** Start MATERIAL **

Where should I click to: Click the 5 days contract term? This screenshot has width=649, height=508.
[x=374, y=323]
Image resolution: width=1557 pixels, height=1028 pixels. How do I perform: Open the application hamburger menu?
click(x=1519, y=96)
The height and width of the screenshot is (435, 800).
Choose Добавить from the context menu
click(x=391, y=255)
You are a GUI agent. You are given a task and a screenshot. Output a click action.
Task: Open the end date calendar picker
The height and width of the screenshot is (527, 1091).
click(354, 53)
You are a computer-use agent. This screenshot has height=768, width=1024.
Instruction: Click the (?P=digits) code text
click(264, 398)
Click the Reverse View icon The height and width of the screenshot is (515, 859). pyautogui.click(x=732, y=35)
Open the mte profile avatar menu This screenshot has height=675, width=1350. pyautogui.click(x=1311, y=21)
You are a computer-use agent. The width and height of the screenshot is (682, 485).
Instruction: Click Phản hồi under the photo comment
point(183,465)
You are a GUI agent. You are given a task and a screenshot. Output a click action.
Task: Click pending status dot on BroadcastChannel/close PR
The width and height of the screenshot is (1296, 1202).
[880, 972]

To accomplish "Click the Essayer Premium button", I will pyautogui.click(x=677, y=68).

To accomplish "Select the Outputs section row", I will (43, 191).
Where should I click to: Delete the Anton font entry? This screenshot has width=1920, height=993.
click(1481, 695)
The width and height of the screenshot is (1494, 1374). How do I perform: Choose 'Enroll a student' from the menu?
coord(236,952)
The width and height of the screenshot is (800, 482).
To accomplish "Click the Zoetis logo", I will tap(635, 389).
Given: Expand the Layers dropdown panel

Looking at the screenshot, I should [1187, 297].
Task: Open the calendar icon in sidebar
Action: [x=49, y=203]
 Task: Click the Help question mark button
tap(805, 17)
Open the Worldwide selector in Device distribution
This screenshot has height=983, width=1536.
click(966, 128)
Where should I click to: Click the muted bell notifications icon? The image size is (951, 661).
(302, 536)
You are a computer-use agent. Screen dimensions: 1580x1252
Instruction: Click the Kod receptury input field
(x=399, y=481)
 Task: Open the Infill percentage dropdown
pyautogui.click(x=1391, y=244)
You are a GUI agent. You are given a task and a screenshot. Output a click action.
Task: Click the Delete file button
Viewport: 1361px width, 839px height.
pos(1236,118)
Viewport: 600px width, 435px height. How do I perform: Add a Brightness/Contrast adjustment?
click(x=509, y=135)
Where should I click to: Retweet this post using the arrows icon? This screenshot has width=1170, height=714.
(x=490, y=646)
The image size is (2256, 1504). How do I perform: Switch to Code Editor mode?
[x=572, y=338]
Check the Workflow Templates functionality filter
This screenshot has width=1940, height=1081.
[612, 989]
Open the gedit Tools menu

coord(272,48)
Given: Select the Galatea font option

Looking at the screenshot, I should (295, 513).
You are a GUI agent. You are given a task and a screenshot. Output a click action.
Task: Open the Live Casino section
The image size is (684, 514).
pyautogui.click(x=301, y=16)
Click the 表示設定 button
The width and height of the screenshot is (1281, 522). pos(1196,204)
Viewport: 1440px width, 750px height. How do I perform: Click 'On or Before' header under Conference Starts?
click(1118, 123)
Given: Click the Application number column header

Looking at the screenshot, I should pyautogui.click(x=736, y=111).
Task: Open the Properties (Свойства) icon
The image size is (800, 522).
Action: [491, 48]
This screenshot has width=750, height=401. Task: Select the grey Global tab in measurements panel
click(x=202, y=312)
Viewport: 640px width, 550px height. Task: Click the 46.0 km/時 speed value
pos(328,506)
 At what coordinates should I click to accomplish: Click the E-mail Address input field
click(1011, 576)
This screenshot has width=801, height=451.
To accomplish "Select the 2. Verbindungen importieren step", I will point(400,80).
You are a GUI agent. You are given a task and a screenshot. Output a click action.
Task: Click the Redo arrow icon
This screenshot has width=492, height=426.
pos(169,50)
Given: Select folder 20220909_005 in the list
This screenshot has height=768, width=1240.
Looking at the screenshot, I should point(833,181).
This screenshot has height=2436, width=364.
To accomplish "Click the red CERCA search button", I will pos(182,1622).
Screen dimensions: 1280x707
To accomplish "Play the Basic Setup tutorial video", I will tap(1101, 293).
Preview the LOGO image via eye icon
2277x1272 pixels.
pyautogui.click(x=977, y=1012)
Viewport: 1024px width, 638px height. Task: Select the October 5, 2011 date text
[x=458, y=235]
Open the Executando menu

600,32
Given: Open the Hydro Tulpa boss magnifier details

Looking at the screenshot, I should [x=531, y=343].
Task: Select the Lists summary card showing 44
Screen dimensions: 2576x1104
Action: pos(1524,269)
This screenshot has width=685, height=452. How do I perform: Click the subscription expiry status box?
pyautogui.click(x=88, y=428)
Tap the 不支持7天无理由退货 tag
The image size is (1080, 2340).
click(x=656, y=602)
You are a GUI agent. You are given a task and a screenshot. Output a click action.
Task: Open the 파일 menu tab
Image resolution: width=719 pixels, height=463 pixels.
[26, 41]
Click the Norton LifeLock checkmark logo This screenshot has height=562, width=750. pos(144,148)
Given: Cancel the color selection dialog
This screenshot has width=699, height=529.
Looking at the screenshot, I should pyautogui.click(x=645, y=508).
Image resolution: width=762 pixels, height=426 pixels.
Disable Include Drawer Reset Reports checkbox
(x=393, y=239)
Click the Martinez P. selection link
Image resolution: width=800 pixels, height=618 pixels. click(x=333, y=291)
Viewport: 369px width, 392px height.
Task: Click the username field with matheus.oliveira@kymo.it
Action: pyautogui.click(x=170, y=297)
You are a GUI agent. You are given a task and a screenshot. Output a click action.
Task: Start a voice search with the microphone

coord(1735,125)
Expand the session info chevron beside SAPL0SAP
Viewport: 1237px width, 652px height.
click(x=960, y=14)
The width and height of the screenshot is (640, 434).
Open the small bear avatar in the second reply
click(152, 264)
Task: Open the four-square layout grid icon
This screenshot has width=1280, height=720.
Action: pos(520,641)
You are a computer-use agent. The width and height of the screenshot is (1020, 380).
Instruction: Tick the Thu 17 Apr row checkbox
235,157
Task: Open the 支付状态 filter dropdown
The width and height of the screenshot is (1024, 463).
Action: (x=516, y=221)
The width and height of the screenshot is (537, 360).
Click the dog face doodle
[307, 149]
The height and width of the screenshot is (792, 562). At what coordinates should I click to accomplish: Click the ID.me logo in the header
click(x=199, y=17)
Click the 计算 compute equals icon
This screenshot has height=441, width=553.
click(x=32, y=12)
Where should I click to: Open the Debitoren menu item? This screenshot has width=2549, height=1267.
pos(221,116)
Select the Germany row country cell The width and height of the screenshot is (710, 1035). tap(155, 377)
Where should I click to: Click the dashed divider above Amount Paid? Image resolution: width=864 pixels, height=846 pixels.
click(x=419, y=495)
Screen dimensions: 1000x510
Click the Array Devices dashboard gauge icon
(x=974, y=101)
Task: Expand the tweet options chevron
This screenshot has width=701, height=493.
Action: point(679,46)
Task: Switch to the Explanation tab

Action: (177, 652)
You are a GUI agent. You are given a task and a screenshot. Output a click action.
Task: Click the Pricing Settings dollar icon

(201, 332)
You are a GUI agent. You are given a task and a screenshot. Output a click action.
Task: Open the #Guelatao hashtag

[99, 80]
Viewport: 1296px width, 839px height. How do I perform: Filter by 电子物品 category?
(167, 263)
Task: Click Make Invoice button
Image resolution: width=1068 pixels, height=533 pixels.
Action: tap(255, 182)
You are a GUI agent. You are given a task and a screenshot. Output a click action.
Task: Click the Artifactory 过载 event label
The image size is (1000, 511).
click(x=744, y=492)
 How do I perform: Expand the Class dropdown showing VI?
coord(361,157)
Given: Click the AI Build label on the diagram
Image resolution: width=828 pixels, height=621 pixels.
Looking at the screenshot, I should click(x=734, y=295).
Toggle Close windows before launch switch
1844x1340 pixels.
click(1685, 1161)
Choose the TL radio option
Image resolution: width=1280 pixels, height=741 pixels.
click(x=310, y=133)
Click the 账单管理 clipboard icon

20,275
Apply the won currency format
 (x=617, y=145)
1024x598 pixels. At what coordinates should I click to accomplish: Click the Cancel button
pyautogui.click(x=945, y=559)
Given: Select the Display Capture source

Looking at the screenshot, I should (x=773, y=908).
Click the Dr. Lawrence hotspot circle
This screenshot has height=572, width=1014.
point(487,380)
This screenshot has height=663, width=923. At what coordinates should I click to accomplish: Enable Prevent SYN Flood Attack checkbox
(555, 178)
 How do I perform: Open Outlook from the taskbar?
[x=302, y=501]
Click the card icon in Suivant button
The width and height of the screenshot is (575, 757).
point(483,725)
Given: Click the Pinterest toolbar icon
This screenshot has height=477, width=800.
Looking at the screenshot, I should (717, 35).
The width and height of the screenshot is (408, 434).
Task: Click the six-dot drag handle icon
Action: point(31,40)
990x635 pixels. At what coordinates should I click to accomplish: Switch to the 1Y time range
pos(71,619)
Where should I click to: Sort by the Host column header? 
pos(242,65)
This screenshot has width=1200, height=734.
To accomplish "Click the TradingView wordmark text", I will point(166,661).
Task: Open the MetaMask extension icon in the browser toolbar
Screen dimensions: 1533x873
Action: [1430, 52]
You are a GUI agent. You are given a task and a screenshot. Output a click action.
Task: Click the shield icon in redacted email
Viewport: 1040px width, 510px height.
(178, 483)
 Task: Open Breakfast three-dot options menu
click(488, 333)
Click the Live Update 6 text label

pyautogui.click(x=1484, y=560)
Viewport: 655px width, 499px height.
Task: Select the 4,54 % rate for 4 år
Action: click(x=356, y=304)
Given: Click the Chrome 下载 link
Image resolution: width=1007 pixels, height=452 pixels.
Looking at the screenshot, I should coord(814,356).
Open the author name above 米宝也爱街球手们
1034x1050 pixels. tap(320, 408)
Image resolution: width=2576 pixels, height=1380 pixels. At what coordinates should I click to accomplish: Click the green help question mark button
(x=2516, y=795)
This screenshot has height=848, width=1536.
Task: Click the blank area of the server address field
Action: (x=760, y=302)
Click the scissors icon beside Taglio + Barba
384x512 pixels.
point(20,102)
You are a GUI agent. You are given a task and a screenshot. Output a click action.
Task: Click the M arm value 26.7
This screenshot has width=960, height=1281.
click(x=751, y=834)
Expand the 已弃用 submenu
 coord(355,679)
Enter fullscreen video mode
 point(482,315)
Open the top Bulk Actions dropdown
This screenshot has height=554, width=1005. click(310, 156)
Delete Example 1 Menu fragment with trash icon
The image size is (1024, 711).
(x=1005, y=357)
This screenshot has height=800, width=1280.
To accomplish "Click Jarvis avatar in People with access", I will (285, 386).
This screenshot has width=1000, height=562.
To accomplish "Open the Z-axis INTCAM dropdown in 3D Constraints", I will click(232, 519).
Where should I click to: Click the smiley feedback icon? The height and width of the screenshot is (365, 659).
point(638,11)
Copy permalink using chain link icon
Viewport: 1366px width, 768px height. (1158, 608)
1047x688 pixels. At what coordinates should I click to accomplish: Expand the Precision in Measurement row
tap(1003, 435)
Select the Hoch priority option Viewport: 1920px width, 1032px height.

** End MATERIAL **

TASK BRIEF
Convert the records in the part that opens with the line containing "Screen dimensions: 1000x510" and closes with the line containing "Action: tap(255, 182)" into a two-column CSV with the headers input and output. Use one row per record, put each field in double quotes, and replace any line breaks with spaces.

PROBLEM SOLUTION
input,output
"Screen dimensions: 1000x510 Click the Array Devices dashboard gauge icon","(x=974, y=101)"
"Task: Expand the tweet options chevron This screenshot has width=701, height=493.","Action: point(679,46)"
"Task: Switch to the Explanation tab","Action: (177, 652)"
"You are a GUI agent. You are given a task and a screenshot. Output a click action. Task: Click the Pricing Settings dollar icon","(201, 332)"
"You are a GUI agent. You are given a task and a screenshot. Output a click action. Task: Open the #Guelatao hashtag","[99, 80]"
"Viewport: 1296px width, 839px height. How do I perform: Filter by 电子物品 category?","(167, 263)"
"Task: Click Make Invoice button Image resolution: width=1068 pixels, height=533 pixels.","Action: tap(255, 182)"